Supplied text Start Marker
This release featured contributions from 13 contributors, 10 of which were completely unaffiliated with VMware. With the exception of myself the most active contributors are not at all affiliated with VMware.

Special Thanks to...

Thanks as well to William Lam for championing our project as well.

This release marks an important step for pyVmomi, most notably the ability to use pyVmomi with vcrpy means we can do much more in-depth and thorough bug reporting for 3rd party developers. It also means that the focus of development can move from infrastructure to feature parity.

More on that next time...


On the topic of Goals and Objectives for pyVmomi

As long as I'm working on the pyVmomi project, its goal will be to become the single best way to talk to vSphere technologies. This is a broad and hard to measure thing, and with luck as VMware technologies evolve, it's also a moving target. Once we arrive at one location there will be a new version to sail toward. In order to steer accurately, we must set a course by some kind of metaphorical guiding star, and this is what objectives are meant to be.

While the goal is the destination we are sailing our metaphorical ship toward, our near-term objectives are the metaphorical stars we choose to help guide us toward that goal. Just as sailing a ship may require course corrections, which implies choosing different stars; so too might managing a project require course corrections which implies choosing different near term objectives. When we course-correct ourselves, our projects, our teams, or our careers, we are changing the objectives much as a ship navigator might choose a different guiding star at different times during a ships journey toward a distant destination.

In common parlance, the terms goal and objective are virtually synonymous but it makes sense to make a distinction between them when we're talking about conducting the daily business of building software. Being "the best" is kind of hard to measure, it implies quality, adaptiveness, and nimbleness in the library as well as a breadth of uses for the library. This requires us to choose some guiding stars with wisdom.

How do you design a library for these attributes? How do you pick the correct guiding stars?
Supplied text End Marker
Entries shown Start Marker
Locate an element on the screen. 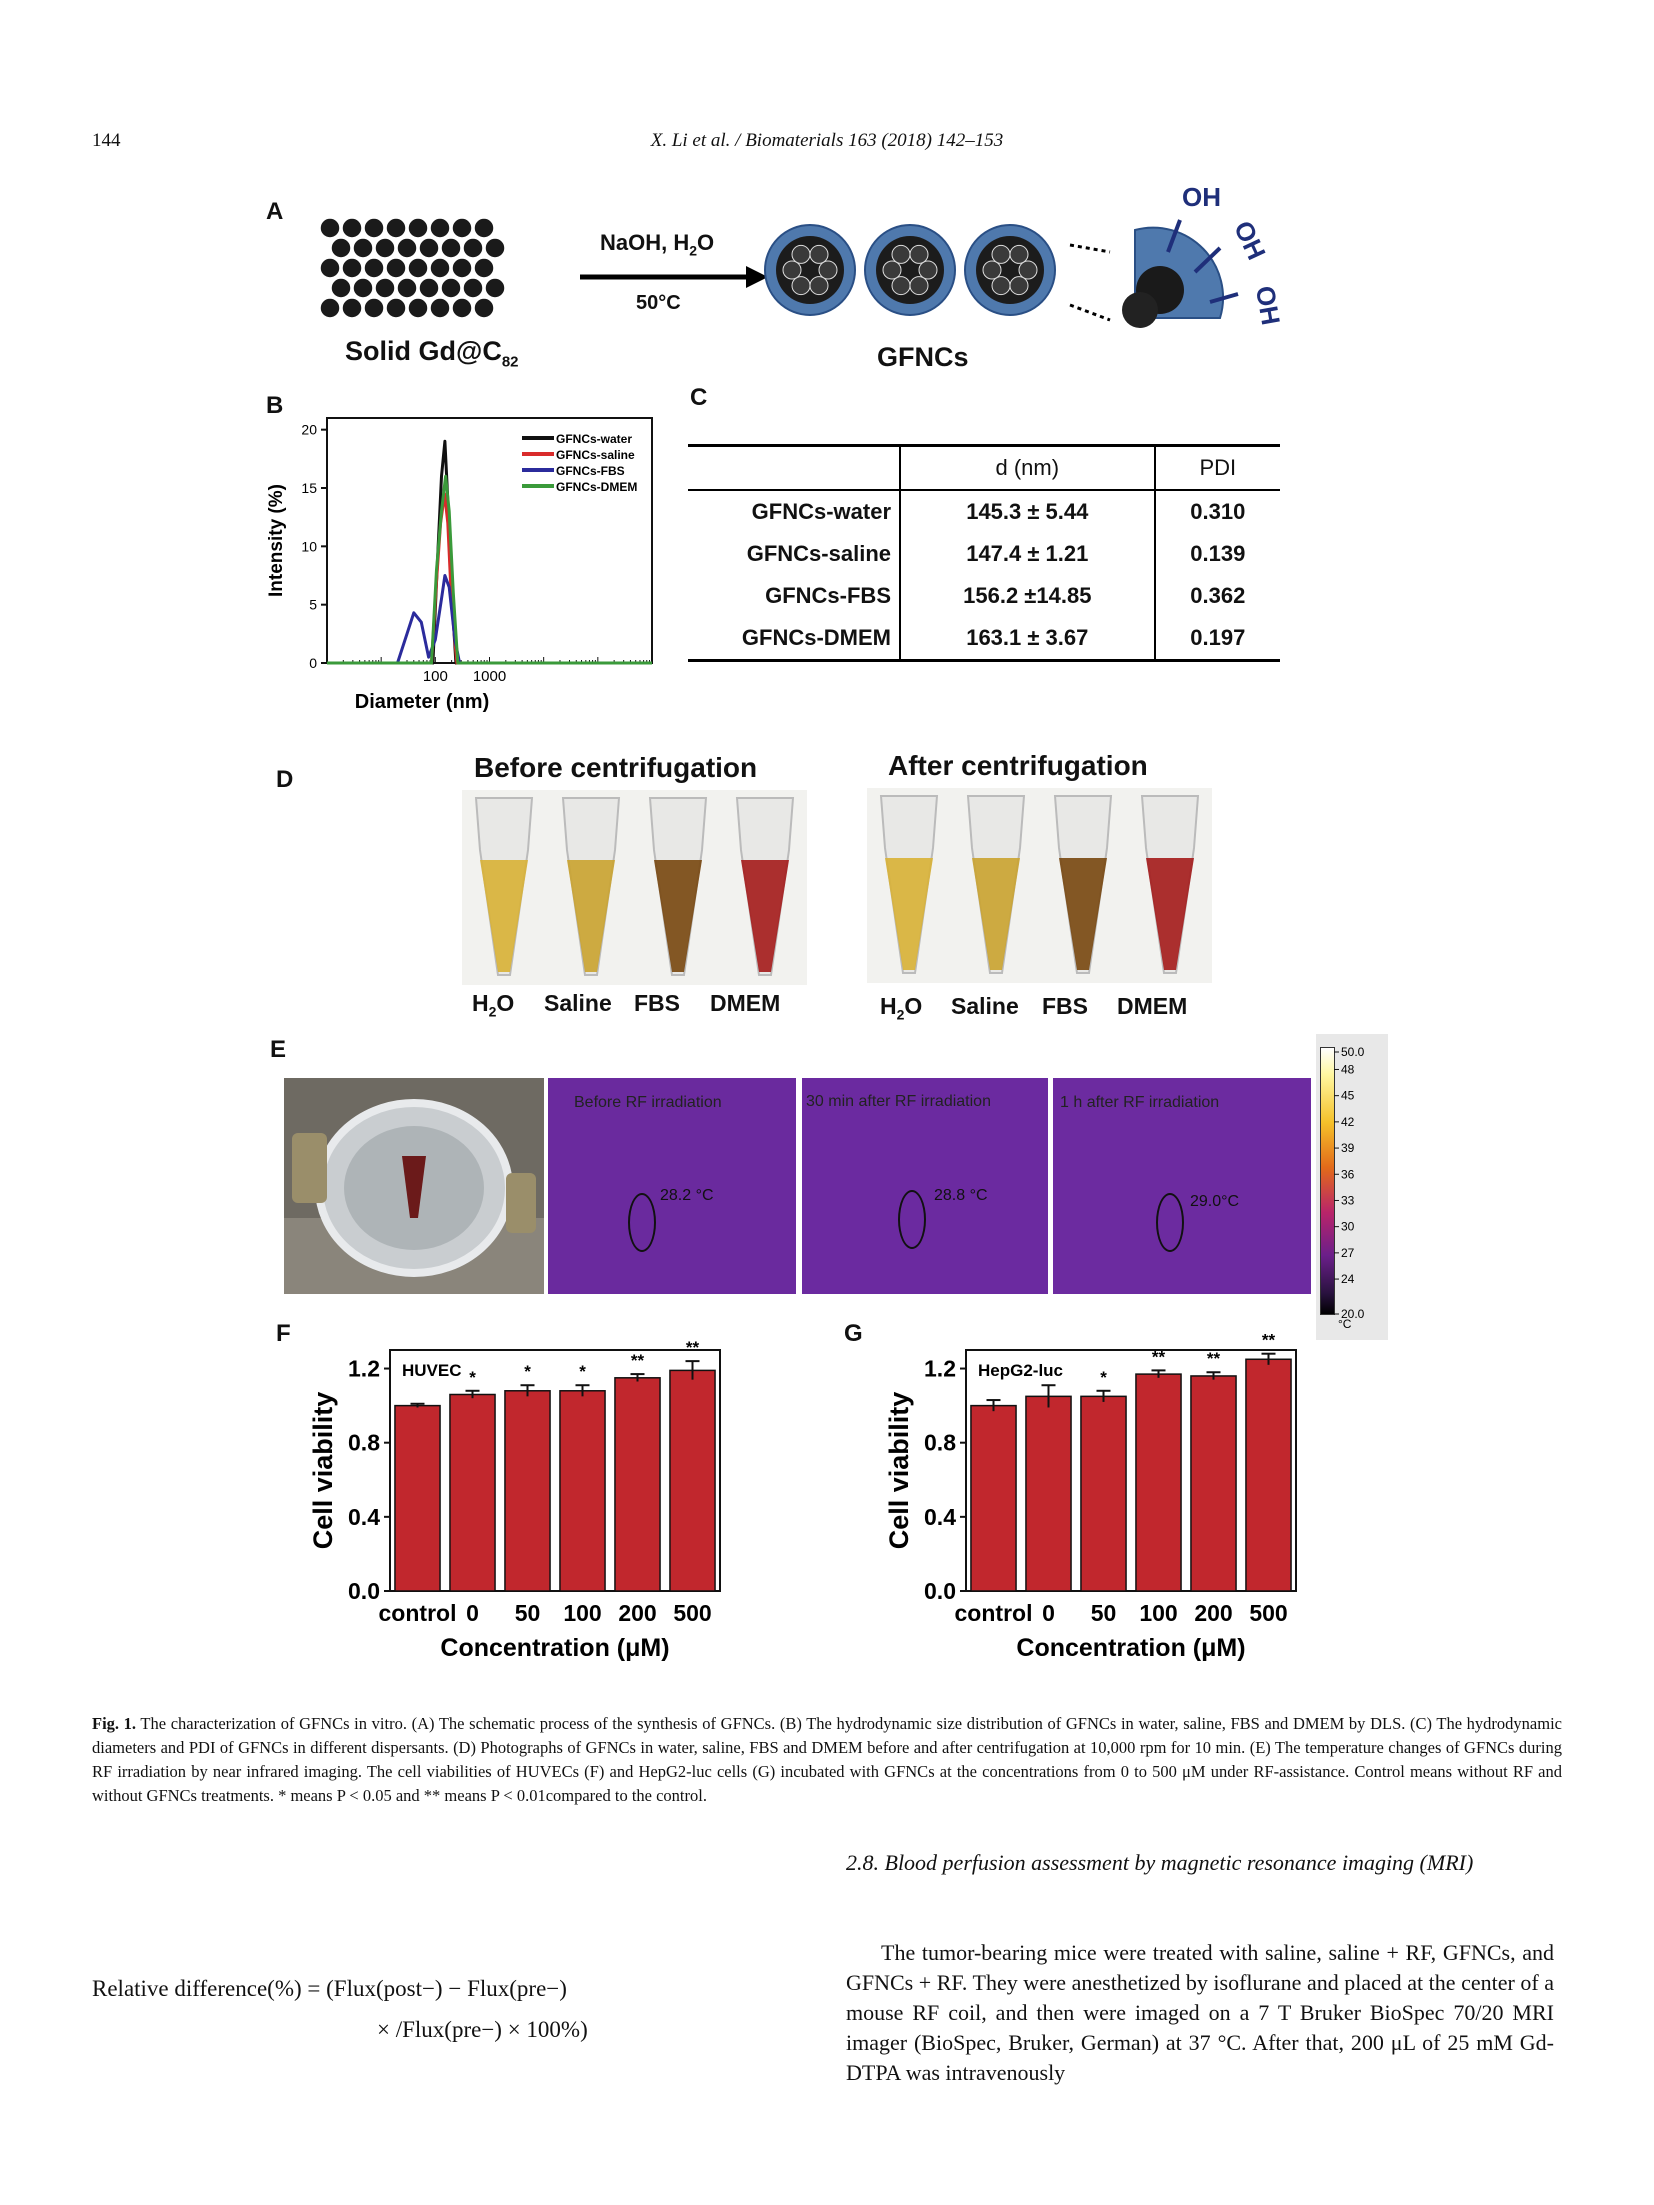 This screenshot has width=1654, height=2205. color-scale-ticks: 50.0 48 45 42 39 36 33 30 27 24 20.0°C is located at coordinates (1350, 1188).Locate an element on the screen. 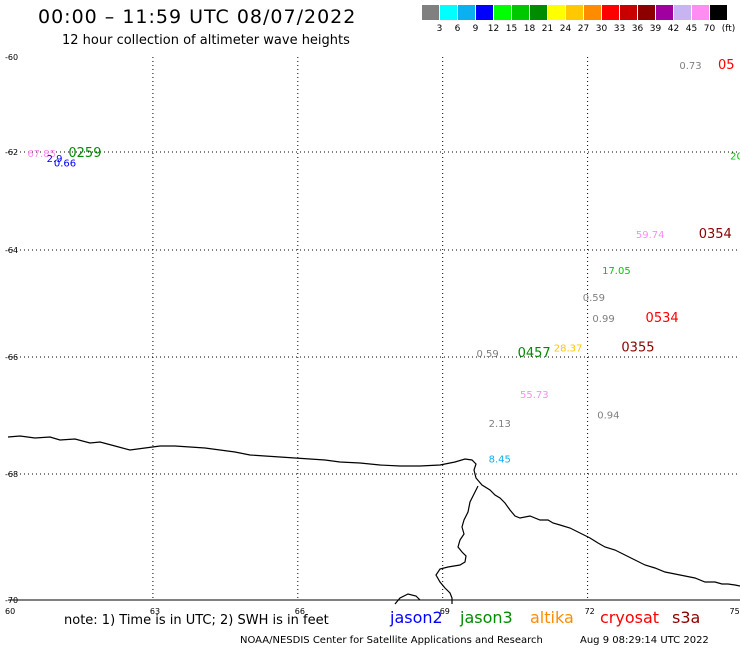 The height and width of the screenshot is (650, 740). wave-height-label: 0.94 is located at coordinates (608, 416). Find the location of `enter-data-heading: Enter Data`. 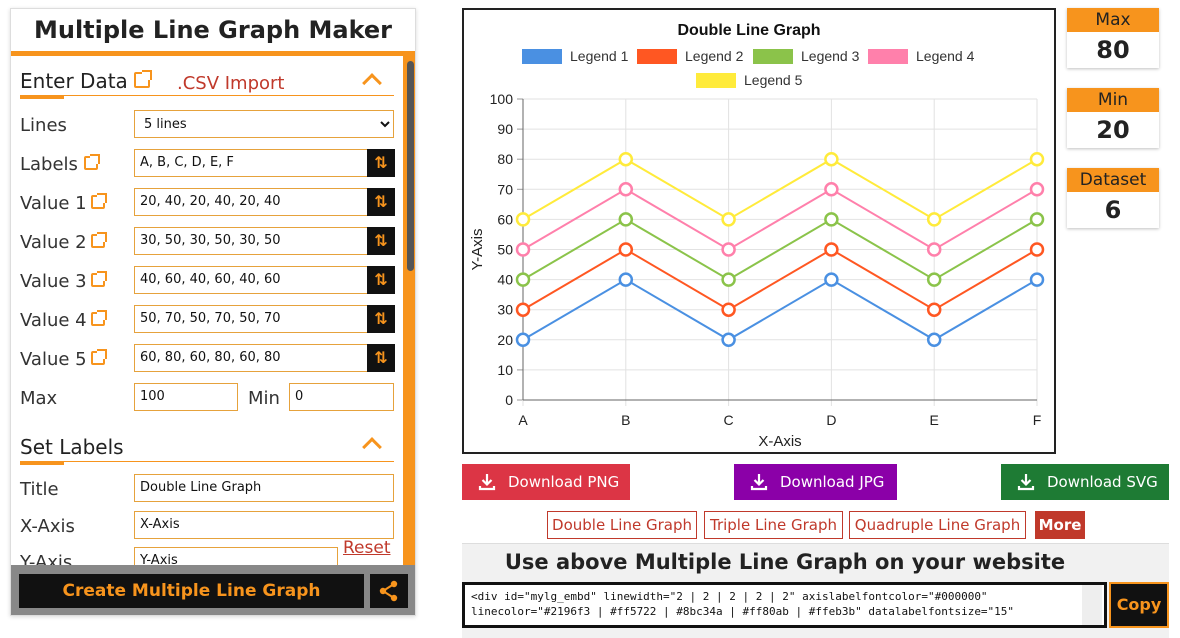

enter-data-heading: Enter Data is located at coordinates (86, 84).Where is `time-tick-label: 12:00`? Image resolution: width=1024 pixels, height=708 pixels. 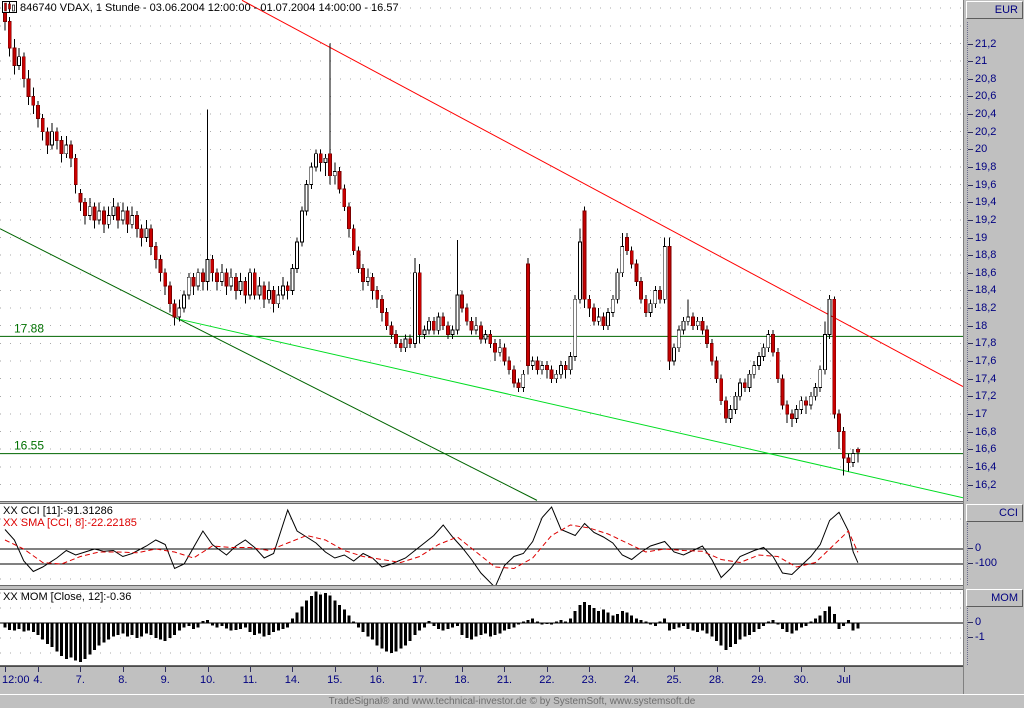
time-tick-label: 12:00 is located at coordinates (16, 680).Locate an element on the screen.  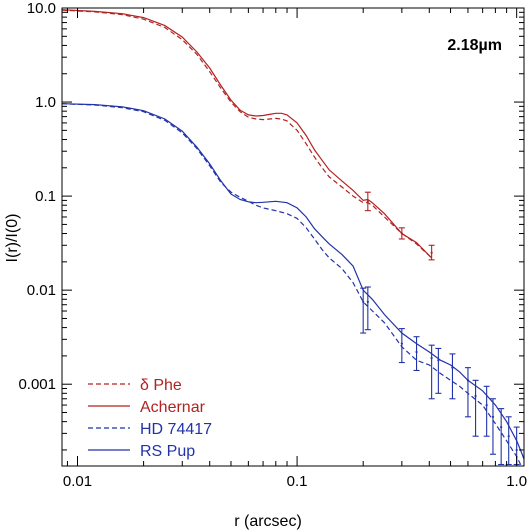
legend-label-achernar: Achernar is located at coordinates (173, 408).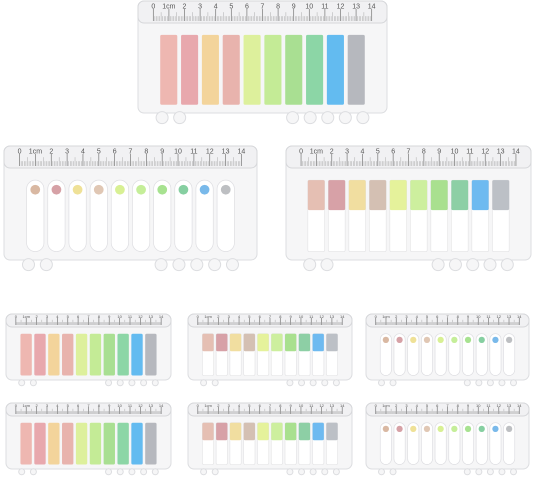 This screenshot has width=533, height=485. I want to click on ruler-number: 8, so click(278, 6).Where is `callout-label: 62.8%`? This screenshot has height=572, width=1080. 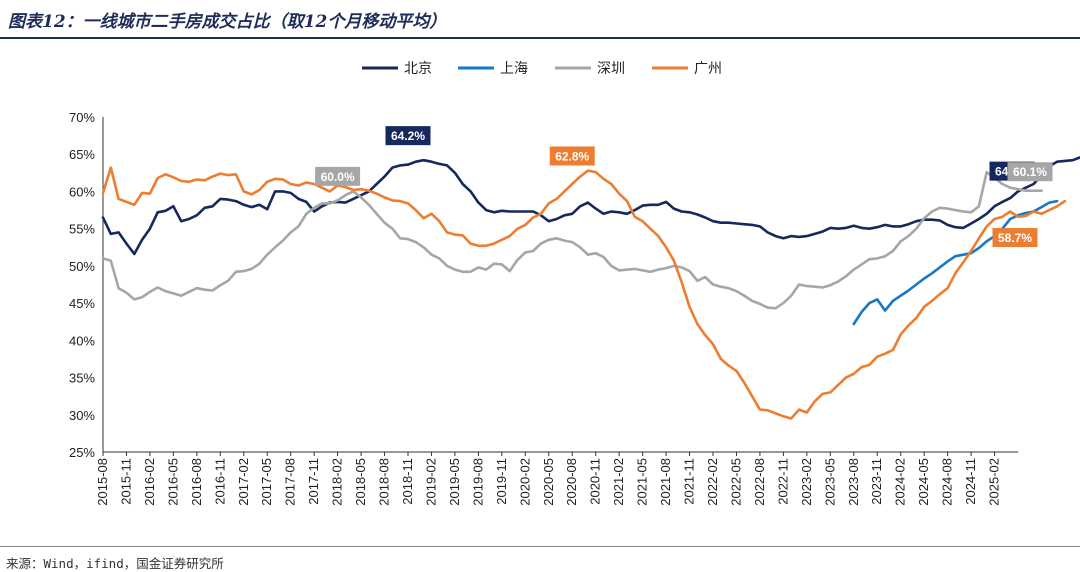
callout-label: 62.8% is located at coordinates (572, 157). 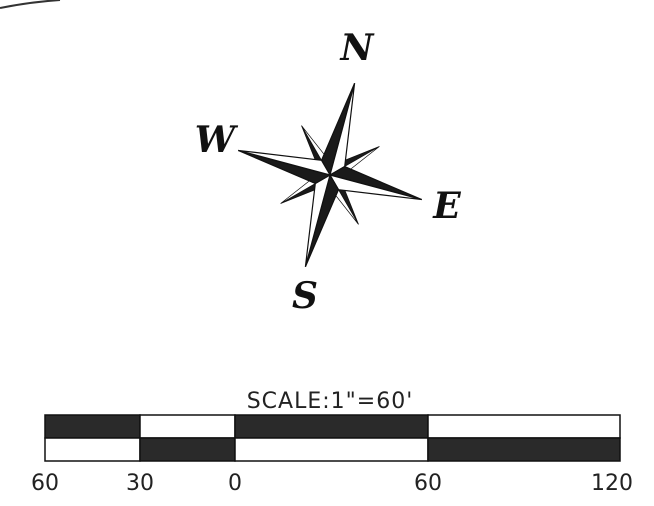 I want to click on south-label: S, so click(x=305, y=296).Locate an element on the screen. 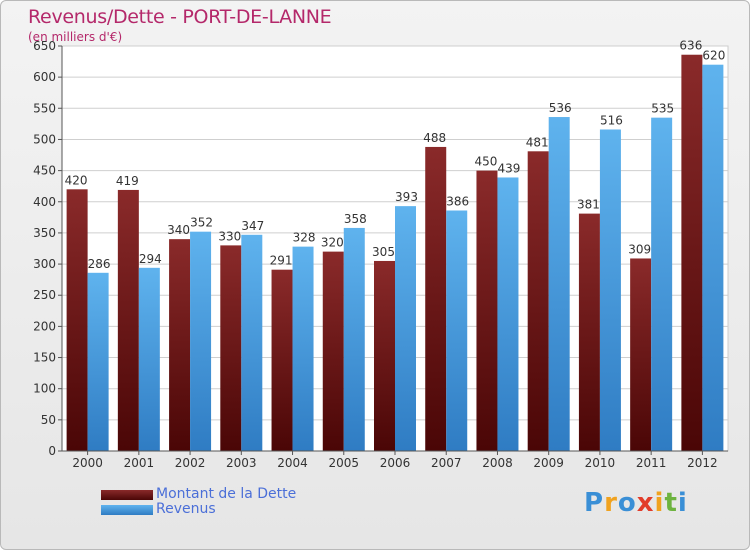  data-label-debt-2005: 320 is located at coordinates (332, 243).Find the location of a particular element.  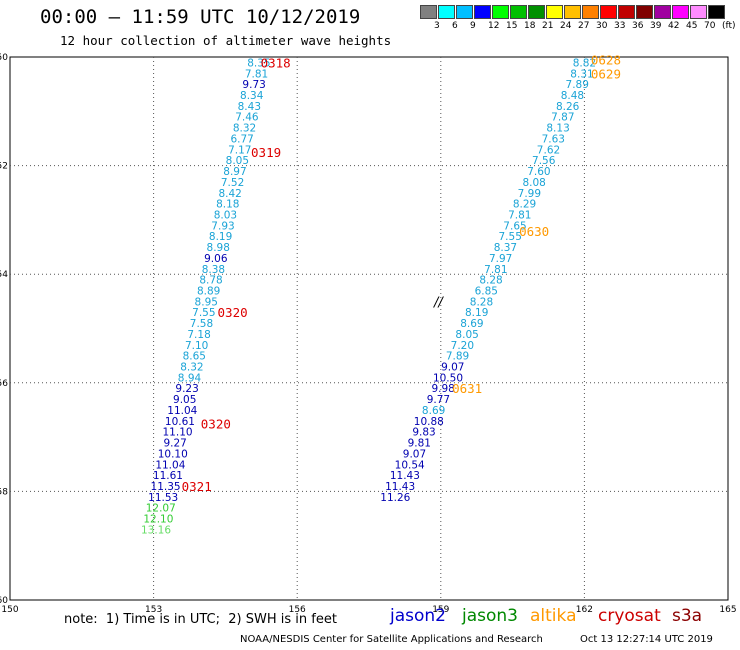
Entries shown End Marker
■ Problems and tasks:
[a] In the pyVmomi text, how many contributors did this release have?
[b] Please list every quality that the pyVmomi text says being "the best" implies.

■ Solved tasks:
[a] 13

[b]
- Quality
- Adaptiveness
- Nimbleness
- A breadth of uses for the library